10These policies shall be subject to modification only with board approval stating the specific business rationale for the change in policy.
Examples Of Legitimate Business Purposes
As with all business expenditures authorized in these challenging circumstances, all proposed expenditures for meetings, events and incentive/recognition travel should be made to strengthen the competitive position of the company and enable long-term value and growth. Below is a representative list of legitimate purposes:
- Product launches to educate sales force, channel partners and customers;
- Sales conference and employee meetings to align vision, strategy and tactics;
- Training and staff development;
- Employee recognition programs to motivate and reward achievement and productivity;
- Professional conferences that provide networking, education and best practice sharing across companies and industries;
- Performance incentives with clear rule structures designed to motivate and reward high performance for exceeding established goals and generate incremental revenue growth beyond the investment in the program;
- User conferences to obtain feedback, build networks, provide product training and capture ideas for product enhancements;
- Product development events designed to generate feedback for research and development purposes;
- Corporate-sponsored events that further charitable purposes;
- Trade shows and similar events that bring prospective buyers and sellers together;
- Strategic, business and financial planning and review meetings;
- Employee meetings as a result of company mergers and/or acquisitions for the purpose of alignment of products, brands and cultures.

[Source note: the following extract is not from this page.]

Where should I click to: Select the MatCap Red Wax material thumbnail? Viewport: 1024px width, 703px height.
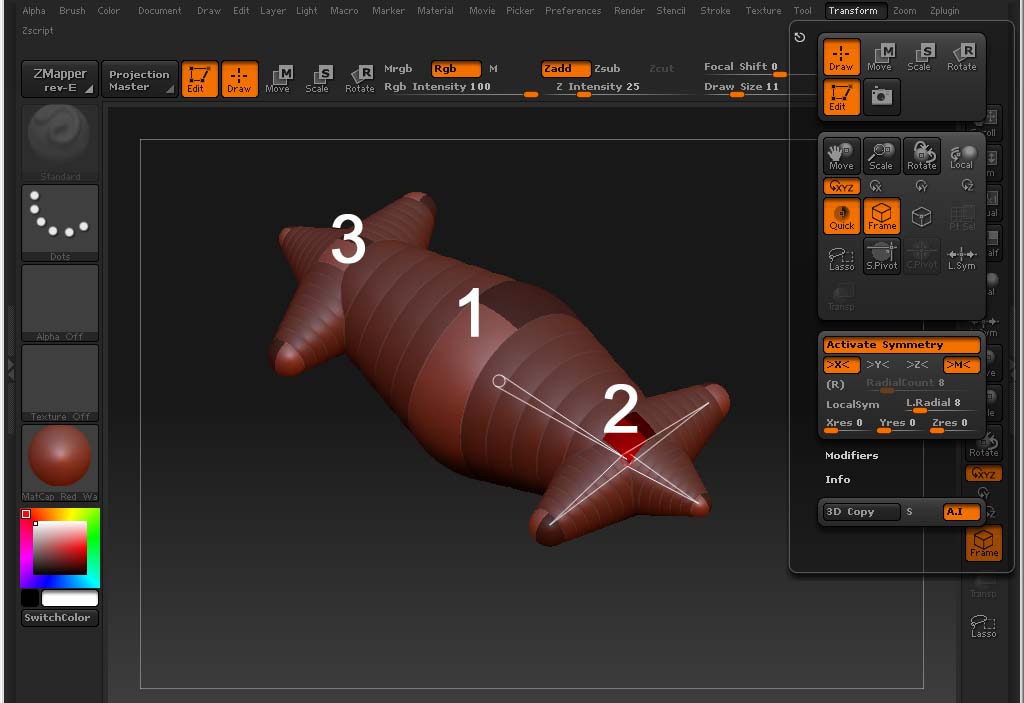58,458
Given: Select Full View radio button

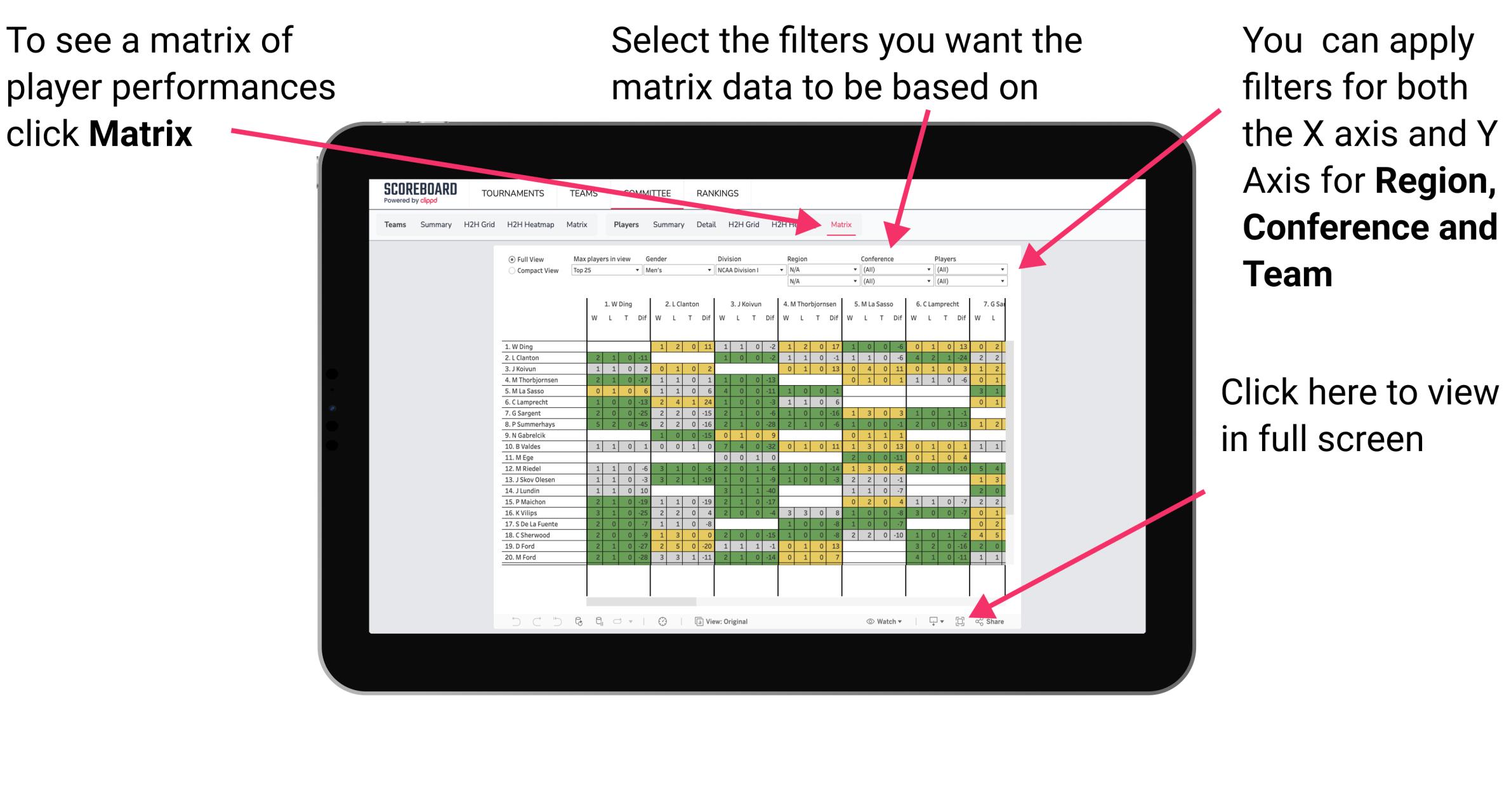Looking at the screenshot, I should tap(511, 260).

Source: Developed by the American Hotel and Lodging Association, Destination Marketing Association International, International Association of Exhibitions and Events, Meeting Professionals International, National Business Travel Association, Professional Convention Management Association, Society of Incentive Travel Executives and the U.S. Travel Association in consultation with Maritz Travel and submitted to the U.S. Department of Treasury Feb. 9.